Saved entries
---*---
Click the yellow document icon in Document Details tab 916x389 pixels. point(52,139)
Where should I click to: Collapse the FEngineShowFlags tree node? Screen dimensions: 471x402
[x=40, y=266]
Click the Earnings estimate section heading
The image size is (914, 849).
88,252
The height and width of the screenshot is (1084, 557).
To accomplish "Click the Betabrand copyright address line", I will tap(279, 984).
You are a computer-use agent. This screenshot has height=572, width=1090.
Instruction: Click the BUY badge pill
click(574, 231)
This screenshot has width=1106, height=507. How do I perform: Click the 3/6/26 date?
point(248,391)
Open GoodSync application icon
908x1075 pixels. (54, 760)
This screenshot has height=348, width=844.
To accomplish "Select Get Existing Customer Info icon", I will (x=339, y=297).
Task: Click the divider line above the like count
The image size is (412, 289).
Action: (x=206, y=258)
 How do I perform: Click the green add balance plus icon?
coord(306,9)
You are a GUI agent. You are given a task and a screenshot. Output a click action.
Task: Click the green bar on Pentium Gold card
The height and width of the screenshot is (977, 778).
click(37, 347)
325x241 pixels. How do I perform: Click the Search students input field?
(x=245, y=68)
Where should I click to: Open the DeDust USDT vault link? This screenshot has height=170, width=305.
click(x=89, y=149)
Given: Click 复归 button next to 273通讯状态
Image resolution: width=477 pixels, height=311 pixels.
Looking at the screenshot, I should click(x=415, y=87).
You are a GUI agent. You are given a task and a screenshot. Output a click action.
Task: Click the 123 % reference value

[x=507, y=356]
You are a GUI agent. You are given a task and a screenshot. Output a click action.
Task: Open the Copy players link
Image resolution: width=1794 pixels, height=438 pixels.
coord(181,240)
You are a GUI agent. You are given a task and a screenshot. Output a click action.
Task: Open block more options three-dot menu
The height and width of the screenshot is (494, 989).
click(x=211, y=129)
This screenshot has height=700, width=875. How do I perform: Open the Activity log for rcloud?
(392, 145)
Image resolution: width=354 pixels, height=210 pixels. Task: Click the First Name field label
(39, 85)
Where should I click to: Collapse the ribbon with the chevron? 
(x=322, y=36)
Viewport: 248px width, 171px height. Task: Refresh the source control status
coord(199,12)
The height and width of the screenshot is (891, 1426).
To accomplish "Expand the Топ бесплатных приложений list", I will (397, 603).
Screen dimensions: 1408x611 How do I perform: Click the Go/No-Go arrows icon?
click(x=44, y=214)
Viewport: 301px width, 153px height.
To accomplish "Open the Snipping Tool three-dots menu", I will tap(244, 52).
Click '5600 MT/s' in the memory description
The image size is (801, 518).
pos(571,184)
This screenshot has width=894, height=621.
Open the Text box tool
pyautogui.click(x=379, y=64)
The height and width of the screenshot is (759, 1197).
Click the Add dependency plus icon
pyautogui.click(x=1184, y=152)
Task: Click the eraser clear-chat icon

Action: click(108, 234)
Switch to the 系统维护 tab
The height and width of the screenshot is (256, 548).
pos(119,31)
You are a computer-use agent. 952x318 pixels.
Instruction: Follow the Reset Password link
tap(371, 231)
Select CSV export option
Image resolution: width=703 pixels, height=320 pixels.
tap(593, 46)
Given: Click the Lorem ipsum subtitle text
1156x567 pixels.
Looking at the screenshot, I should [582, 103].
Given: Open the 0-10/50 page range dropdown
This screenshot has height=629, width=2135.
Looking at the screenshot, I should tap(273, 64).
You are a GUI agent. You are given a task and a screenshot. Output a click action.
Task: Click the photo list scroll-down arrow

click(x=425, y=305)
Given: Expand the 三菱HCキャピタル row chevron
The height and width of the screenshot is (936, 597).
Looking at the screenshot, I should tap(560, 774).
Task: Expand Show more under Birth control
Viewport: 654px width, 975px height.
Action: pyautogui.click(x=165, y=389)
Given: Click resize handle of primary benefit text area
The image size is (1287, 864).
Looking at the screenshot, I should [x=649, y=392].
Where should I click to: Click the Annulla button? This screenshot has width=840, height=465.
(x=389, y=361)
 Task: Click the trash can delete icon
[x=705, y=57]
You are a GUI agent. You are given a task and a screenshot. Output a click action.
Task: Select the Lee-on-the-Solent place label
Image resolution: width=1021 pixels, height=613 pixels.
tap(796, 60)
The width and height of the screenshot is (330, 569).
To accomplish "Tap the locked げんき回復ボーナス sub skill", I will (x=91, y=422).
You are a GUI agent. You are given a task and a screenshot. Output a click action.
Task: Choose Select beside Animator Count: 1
---*---
■ **WORK TO BE COMPLETED**: Set down, unchanged, only those lines above that fall between the line with "Given: Click the Lorem ipsum subtitle text" and the line with "Given: Click resize", the two end lines included.

■ **RESPONSE BELOW**:
Given: Click the Lorem ipsum subtitle text
1156x567 pixels.
Looking at the screenshot, I should [582, 103].
Given: Open the 0-10/50 page range dropdown
This screenshot has height=629, width=2135.
Looking at the screenshot, I should tap(273, 64).
You are a GUI agent. You are given a task and a screenshot. Output a click action.
Task: Click the photo list scroll-down arrow

click(x=425, y=305)
Given: Expand the 三菱HCキャピタル row chevron
The height and width of the screenshot is (936, 597).
Looking at the screenshot, I should tap(560, 774).
Task: Expand Show more under Birth control
Viewport: 654px width, 975px height.
Action: pyautogui.click(x=165, y=389)
Given: Click resize handle of primary benefit text area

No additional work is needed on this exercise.